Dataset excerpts
======

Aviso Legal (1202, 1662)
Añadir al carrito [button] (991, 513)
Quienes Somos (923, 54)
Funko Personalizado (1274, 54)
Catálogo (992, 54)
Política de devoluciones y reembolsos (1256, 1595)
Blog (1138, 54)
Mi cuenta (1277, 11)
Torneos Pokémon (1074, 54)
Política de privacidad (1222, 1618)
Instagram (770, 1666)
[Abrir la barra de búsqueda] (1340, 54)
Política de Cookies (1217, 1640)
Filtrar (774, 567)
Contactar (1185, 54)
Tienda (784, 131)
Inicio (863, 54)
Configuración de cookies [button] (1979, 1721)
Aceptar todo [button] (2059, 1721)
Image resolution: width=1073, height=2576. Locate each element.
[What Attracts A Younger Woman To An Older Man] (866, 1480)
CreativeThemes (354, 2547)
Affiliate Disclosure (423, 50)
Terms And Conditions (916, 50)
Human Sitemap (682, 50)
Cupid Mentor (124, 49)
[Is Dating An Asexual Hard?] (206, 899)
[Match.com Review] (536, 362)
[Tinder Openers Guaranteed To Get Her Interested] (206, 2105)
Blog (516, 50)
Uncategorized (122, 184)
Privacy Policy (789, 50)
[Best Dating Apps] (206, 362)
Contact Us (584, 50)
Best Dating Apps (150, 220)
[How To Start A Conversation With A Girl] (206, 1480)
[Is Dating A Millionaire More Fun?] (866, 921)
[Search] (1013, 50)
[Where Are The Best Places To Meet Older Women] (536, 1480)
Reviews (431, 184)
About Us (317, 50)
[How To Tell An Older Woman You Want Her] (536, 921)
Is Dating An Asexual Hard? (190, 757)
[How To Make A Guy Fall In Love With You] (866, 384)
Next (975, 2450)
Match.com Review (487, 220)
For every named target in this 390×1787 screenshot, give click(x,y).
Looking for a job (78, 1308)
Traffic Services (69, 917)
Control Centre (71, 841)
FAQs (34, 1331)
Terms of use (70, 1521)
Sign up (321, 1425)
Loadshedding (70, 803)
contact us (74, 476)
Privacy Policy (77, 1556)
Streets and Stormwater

======

__Exercise prompt__:
Using the data above, extract exactly the lines from the one that holds "Filtrar (774, 567)" to the one that holds "Privacy Policy (789, 50)", both ends included, and no others.

__Expected output__:
Filtrar (774, 567)
Contactar (1185, 54)
Tienda (784, 131)
Inicio (863, 54)
Configuración de cookies [button] (1979, 1721)
Aceptar todo [button] (2059, 1721)
Image resolution: width=1073, height=2576. Locate each element.
[What Attracts A Younger Woman To An Older Man] (866, 1480)
CreativeThemes (354, 2547)
Affiliate Disclosure (423, 50)
Terms And Conditions (916, 50)
Human Sitemap (682, 50)
Cupid Mentor (124, 49)
[Is Dating An Asexual Hard?] (206, 899)
[Match.com Review] (536, 362)
[Tinder Openers Guaranteed To Get Her Interested] (206, 2105)
Blog (516, 50)
Uncategorized (122, 184)
Privacy Policy (789, 50)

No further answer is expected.